The thing most frustrating for me in 8x10 is that I dont have an 8x10 enlarger. Yes a contact print is beautiful but making a mural print from an 8x10 negative is where it really explodes in your face.
The thing most frustrating for me in 8x10 is that I dont have an 8x10 enlarger. Yes a contact print is beautiful but making a mural print from an 8x10 negative is where it really explodes in your face.
Making an 8 x 10 horizontal enlarger is real easy using your 8 x 10 camera (did it with my Kodak 2D). Found a old cold light head from an old Durst enlarger (that was the hard part), cut out the inner septum in an old wooden 8 x 10 film holder to be my negative holder, made a folding base out of plywood and hang it off the counter in the darkroom, and project the image on the wall.

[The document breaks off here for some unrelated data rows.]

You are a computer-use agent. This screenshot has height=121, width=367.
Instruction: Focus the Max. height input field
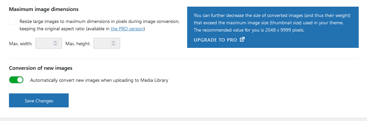(x=107, y=44)
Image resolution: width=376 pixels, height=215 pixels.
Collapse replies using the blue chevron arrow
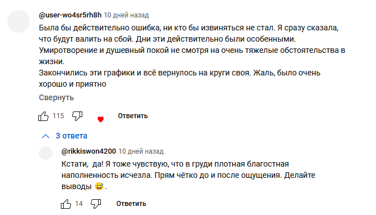[46, 136]
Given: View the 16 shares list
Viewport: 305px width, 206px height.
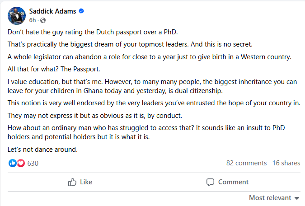Looking at the screenshot, I should coord(286,163).
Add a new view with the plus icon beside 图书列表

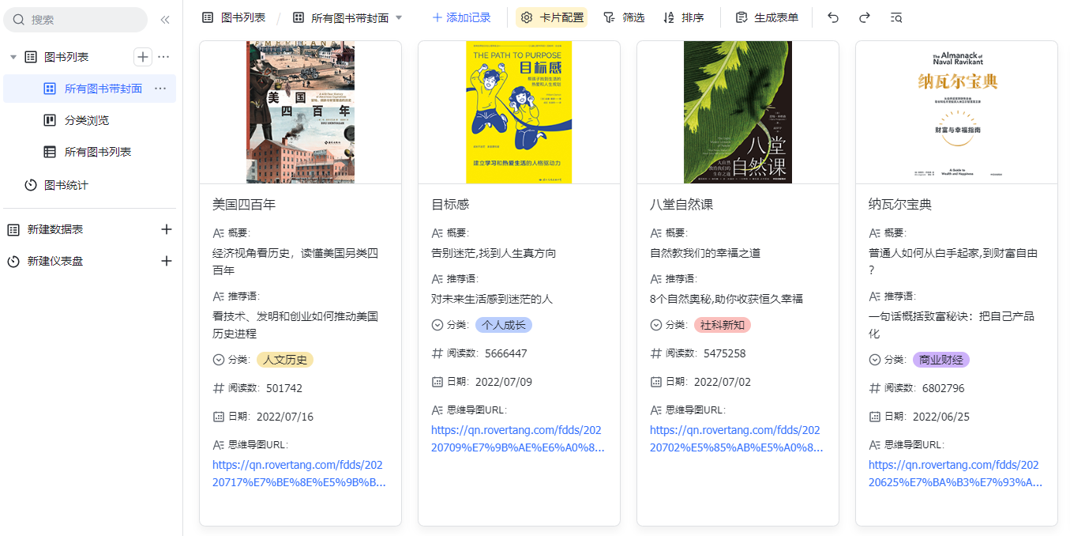(x=142, y=56)
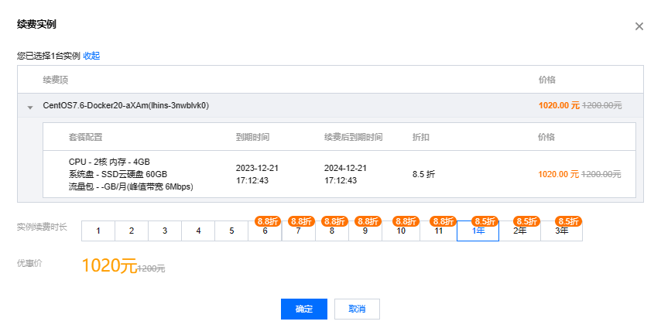Screen dimensions: 661x335
Task: Select 3 months renewal duration
Action: coord(165,231)
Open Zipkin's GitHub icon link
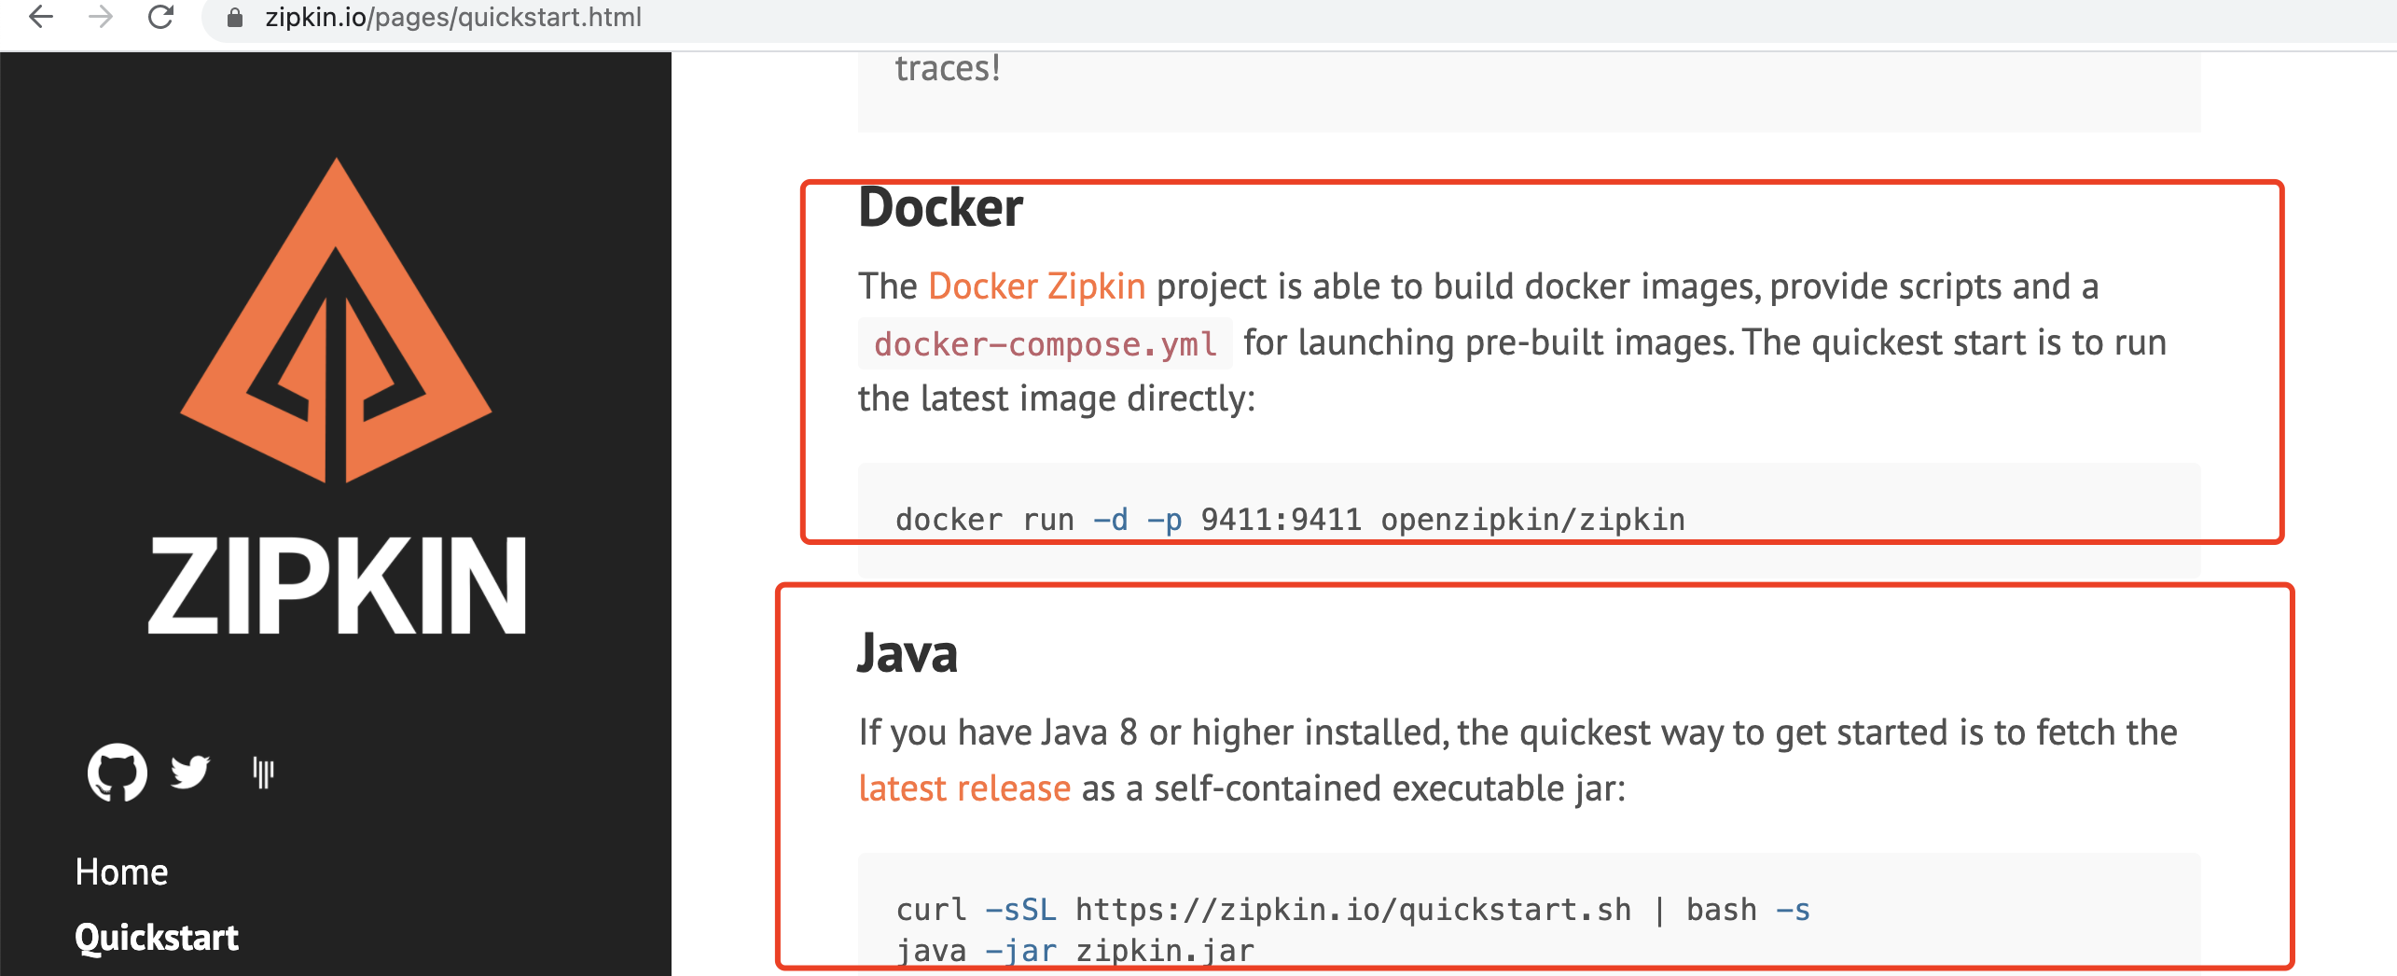The width and height of the screenshot is (2397, 976). pos(117,773)
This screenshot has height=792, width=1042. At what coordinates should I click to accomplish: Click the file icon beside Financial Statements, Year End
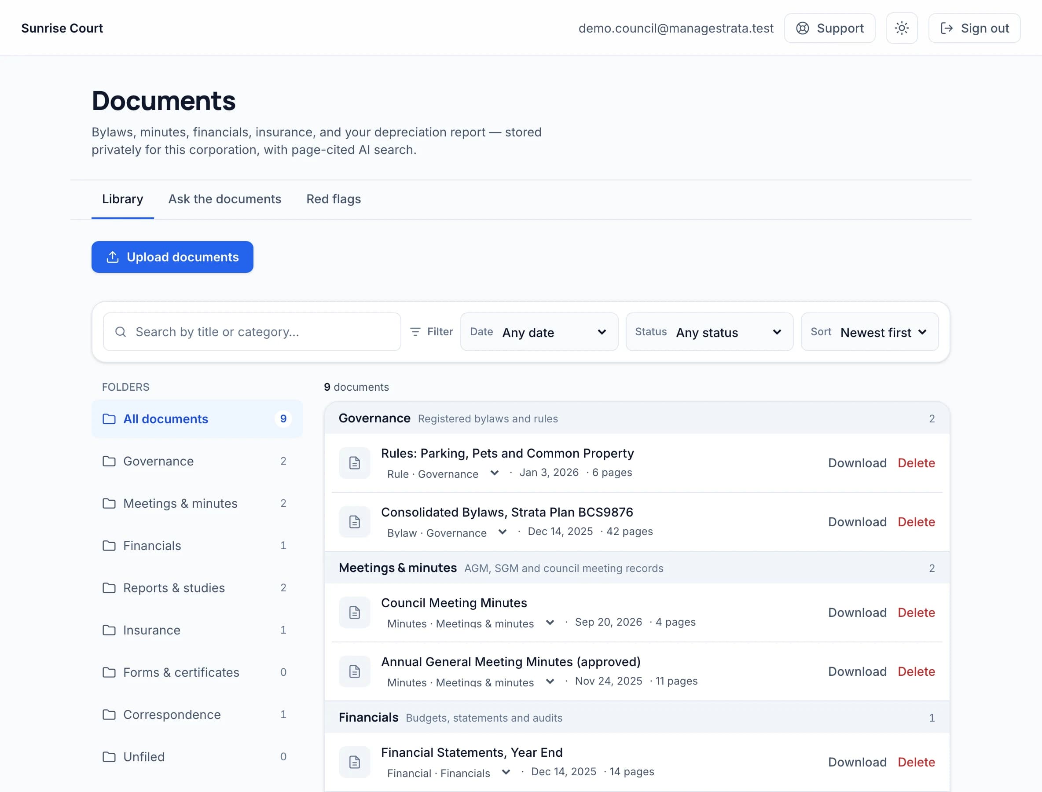[x=355, y=762]
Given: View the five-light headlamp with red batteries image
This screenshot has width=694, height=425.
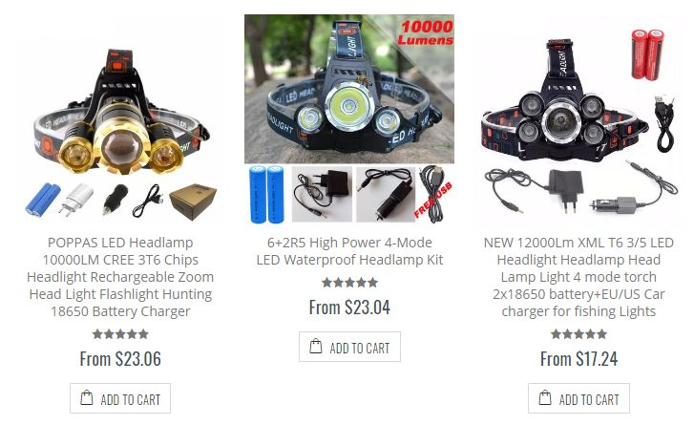Looking at the screenshot, I should (578, 119).
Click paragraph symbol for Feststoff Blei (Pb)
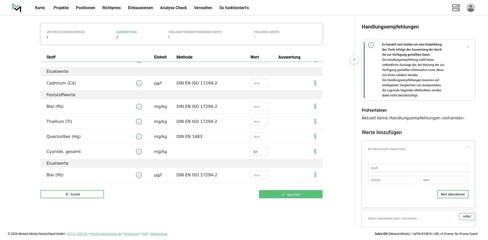This screenshot has height=240, width=488. (315, 107)

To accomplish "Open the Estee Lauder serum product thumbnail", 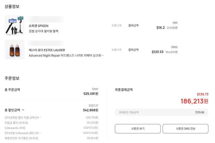I will [x=14, y=49].

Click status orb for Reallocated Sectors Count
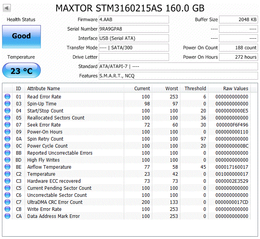[7, 118]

Dan, nice job on the enlarger.
I love shooting my 8x10 camera. It is my "point and shoot." Contact printing in carbon with 8x10 negatives is pure joy as is printing 8x20 and 14x17 negatives. Some of my friends said I was done with the ULF cameras after my first rotator cuff surgery. Guess what? No way! You find ways to take the big cameras out no matter what, it is so much fun every time I use them.
As has been said many times already in this thread, the primary justification for downsizing would be convenience factor, perhaps tied with budget - feeding an 8x10 these days is costly. But I stick to my 8x10 because there's just so much great glass for it that can be had at reasonable prices (just scored a 250mm Kodak Wide-Field Ektar for $500). I feel like if I'm going to use a 4x5 for convenience and cost savings, then I may as well just shoot my Rolleiflex and get a whole lot more convenience and cost savings per-frame.
No hobby is rational
Look at the car hobbist
way more money
Few remember Japan bought all the American Collector cars
Then sold them all back
and all hobbies have fads
gotta have it
but no, I need food....
New Star Trek just started
many lessons
Tin Can
"I feel like if I'm going to use a 4x5 for convenience and cost savings, then I may as well just shoot my Rolleiflex and get a whole lot more convenience and cost savings per-frame."
Don't say stuff like that! It causes problems in my head!
The D word? I have the P800 too and my favorite paper is Canson Baryta, like glossy fiber dried matt. Epson mostly sells other people's paper.